Apple Unveils Its First Carbon Neutral Products


Apple today announced its first-ever carbon neutral products in the all-new Apple Watch Lineup. Innovations in design and clean energy have driven dramatic reductions in product emissions of over 75 percent for each carbon neutral Apple Watch. This milestone marks a major step in the company’s journey toward its ambitious Apple 2030 goal to make every product carbon neutral by the end of the decade, including the entire global supply chain and the lifetime use of every device Apple makes.

Great logo design, too.

Justine Calma, the Verge:

When it comes to climate commitments, boasts about a specific product’s sustainability can distract from the far more important goal of reducing the company’s overall environmental impact. Apple has a goal of becoming carbon neutral by 2030, the key measure for which we should hold it accountable.

The explainer video Apple showed during the presentation was a clever and surprisingly entertaining way of stating its environmental progress. Apple’s goals are laudable and it is making progress — it even bragged about repairability today — but even the best efforts should not escape scrutiny. In that video, for example, various Apple executives (and actors) rattle off clear, specific changes: no plastic in product packaging by the end of next year, and using recycled aluminum in all MacBook, Apple TV, and Apple Watch enclosures.

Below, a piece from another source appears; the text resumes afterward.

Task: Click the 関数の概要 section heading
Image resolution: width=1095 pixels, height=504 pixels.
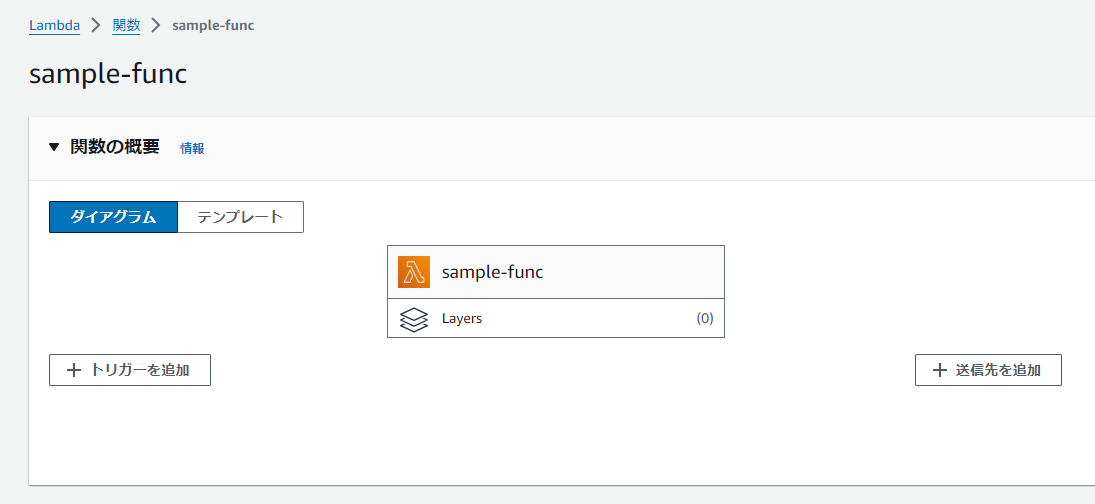Action: (115, 147)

Then there are two claims which need more context:

  1. Someone representing Apple says the company is “shipping more products by ocean […] which reduces transportation emissions by 95%” compared to air travel, but does not clarify what is the total effect this will have on all of Apple’s transportation emissions.

  2. Lisa Jackson says Apple has reduced water usage by 63 billion gallons, but it is not clear how much that represents. That is obviously a lot of water in absolute terms. But how much is it relative to the company’s total water usage?

    Some additional context is provided on page 50 of Apple’s annual environmental report (PDF), where it clarifies this is a total water savings since 2013. It also says water usage in its supply chain represents 99% of its footprint, and that its own facilities in 2022 used 1.5 billion gallons. That may mean its total water footprint in 2022 was 150 billion gallons, but it is not clearly stated, and I am not sure these figures are actually comparable in the way that I did.

Like all corporate responsibility programs, there is an undercurrent of marketing cynicism that is hard to unwind from the honest good happening here. That is a shame because I really do believe Jackson, and Tim Cook, and Apple want to minimize the environmental impact of the company’s products. I think that is something they care about earnestly.

Even so, this ought not be the effort of a single corporation — or even multiple ones — that they opt into or out of. The value of the Earth is not a competitive advantage. Nor, for that matter, should individuals have to make purchasing choices on that basis. If we really consider our environment a priority, these are things we should be investing in on a societal basis and with legal teeth.